Sarah Day, left, Casey Hoekstra, Celia A. Klehr, Cassandra Bissell and Liz Cassarino are members of a strong cast in Forward Theater's 'Murder Girl.'
Going into the mystery comedy Murder Girl just days after the Nov. 5 election, I thought: Will it feel good to laugh? Is it okay to laugh? Do I even feel like laughing?
The production, a world premiere presented by Forward Theater at The Playhouse at the Overture Center through Nov. 24, is already nearly sold out and is a pleasant distraction — but also more than that.
This is a home-grown work: Playwright Heidi Armbruster grew up on a dairy farm in Wisconsin, and the setting — a Northwoods supper club — is familiar territory to most of us. This is a play that knows that old fashioneds are made with brandy, Friday night is fish fry, and the Packers are a religion.
Armbruster is is also an actor (she’ll be acting in Forward’s January production, Summer, 1976), and has written several plays with mystery tie-ins, including an adaptation of the Agatha Christie novel The Murder of Roger Ackroyd and Mrs. Christie, a dramatization of Christie’s real-life 1926 disappearance. She’s also written Dairyland, a comedy about a New York City food writer coming home to her father’s farm in Wisconsin.
Murder Girl’s first three acts show Armbruster knows Wisco culture and sifts plot points deftly into the action — even when the action is confined to one room.
Twins Eric (Casey Hoekstra) and LeeAnn (Cassandra Bissell) inherit their family’s supper club after their mother’s death. Eric operates the business daily; LeeAnn drops in quarterly from the Twin Cities to help with the accounting.
APT favorite Sarah Day, as one of the restaurant’s two waitresses named Charlotte (she is “the other Charlotte”), demonstrates her keen comic timing, but it’s Celia Klehr as the no-nonsense Charlotte #1 who grounds the production.
Scenic designer Steve Barnes creates an absolutely believable tavern/supper club, complete with red plush carpeting and naugahyde tablecloths in the dining room and the essential Blatz and Spotted Cow signs behind the bar. And costume designer Ren LaDessor lets the characters’ clothes relay much about them, without calling undue attention to what they’re wearing.
The talent here does not need to fall back on cultural stereotypes — the first few scenes come on a little strong with the Fargo, if you know what I mean, and nothing is lost when everyone relaxes a bit and lets up some on the up-north accents.

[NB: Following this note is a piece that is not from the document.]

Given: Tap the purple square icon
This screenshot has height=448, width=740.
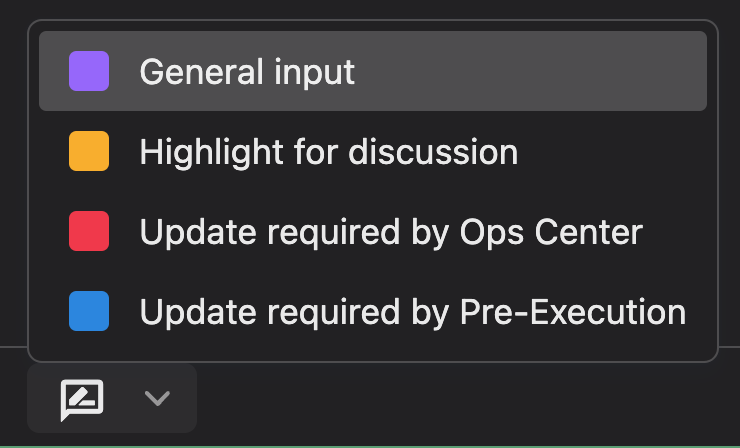Looking at the screenshot, I should click(x=89, y=71).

This cast allows for character to emerge from caricature. And Murder Girl is best when it leans into the mystery at hand, which is genuinely absorbing.
Bissell, as the high-strung sister back from the big city, shows real dimension in a difficult role. And Casem AbuLughod, as Ted the cook, develops slowly as a powerhouse, using body language and well-timed delivery of his relatively few lines.
Does the ending come a little fast? Sometimes the final act seems like a lot of information, but Armbruster provides some clever stagework to satisfyingly complete a one-room murder mystery with no body onsite.
Murder Girl is more than just a comedy and more than a whodunnit. It asks questions about what home, and family, means; what it means to protect someone and what it means to let that someone go. It asks what it means to be “normal” among a roomful of “characters” — is “normal” always just an act?
Happily, the play does answer another question: It is okay to laugh.